▶ [Stated exercise]:
Arrange as a numbered list every line of the entries below, from the line containing "This screenshot has height=157, width=336." down to the line containing "Action: [x=36, y=22]", both included, and leave out any blank lines.
Begin Material shown
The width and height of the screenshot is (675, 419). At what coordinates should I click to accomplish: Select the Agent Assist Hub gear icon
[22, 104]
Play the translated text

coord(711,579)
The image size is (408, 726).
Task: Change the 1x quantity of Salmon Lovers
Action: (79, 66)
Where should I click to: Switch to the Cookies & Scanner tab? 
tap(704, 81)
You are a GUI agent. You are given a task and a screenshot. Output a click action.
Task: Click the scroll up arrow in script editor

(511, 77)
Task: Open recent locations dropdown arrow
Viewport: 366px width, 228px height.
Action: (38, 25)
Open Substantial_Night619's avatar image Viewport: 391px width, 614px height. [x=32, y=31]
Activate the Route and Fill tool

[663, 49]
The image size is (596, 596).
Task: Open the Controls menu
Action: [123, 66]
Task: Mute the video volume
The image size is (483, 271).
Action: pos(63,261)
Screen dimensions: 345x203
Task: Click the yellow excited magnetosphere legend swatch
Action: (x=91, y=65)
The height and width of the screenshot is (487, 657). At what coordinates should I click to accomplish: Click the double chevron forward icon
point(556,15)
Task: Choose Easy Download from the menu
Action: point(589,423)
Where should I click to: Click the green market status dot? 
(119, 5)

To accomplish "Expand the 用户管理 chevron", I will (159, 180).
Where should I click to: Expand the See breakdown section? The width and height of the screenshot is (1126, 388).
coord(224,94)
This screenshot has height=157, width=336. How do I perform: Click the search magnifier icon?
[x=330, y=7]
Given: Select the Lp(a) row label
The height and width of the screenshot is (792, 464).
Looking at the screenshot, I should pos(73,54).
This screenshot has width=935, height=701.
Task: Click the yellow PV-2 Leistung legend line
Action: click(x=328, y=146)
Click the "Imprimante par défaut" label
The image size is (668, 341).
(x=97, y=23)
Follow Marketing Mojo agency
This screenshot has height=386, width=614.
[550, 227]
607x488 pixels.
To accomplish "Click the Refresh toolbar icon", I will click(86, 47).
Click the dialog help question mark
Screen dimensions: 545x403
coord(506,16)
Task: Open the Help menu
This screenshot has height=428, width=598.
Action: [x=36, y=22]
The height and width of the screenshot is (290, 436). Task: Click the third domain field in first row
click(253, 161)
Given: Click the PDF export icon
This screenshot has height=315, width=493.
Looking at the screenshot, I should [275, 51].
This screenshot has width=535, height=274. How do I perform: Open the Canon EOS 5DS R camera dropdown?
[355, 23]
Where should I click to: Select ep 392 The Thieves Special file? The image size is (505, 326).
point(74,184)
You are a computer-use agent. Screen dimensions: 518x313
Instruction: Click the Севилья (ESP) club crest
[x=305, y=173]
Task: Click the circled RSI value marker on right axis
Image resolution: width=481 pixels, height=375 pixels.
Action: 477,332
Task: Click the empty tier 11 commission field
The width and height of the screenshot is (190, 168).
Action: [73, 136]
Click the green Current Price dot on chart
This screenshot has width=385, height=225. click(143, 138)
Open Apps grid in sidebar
End Material shown
▶ [Result of the task]:
1. This screenshot has height=157, width=336. How do I perform: Click the search magnifier icon?
2. [x=330, y=7]
3. Given: Select the Lp(a) row label
4. The height and width of the screenshot is (792, 464).
5. Looking at the screenshot, I should pos(73,54).
6. This screenshot has width=935, height=701.
7. Task: Click the yellow PV-2 Leistung legend line
8. Action: click(x=328, y=146)
9. Click the "Imprimante par défaut" label
10. The image size is (668, 341).
11. (x=97, y=23)
12. Follow Marketing Mojo agency
13. This screenshot has height=386, width=614.
14. [550, 227]
15. 607x488 pixels.
16. To accomplish "Click the Refresh toolbar icon", I will click(86, 47).
17. Click the dialog help question mark
18. Screen dimensions: 545x403
19. coord(506,16)
20. Task: Open the Help menu
21. This screenshot has height=428, width=598.
22. Action: [x=36, y=22]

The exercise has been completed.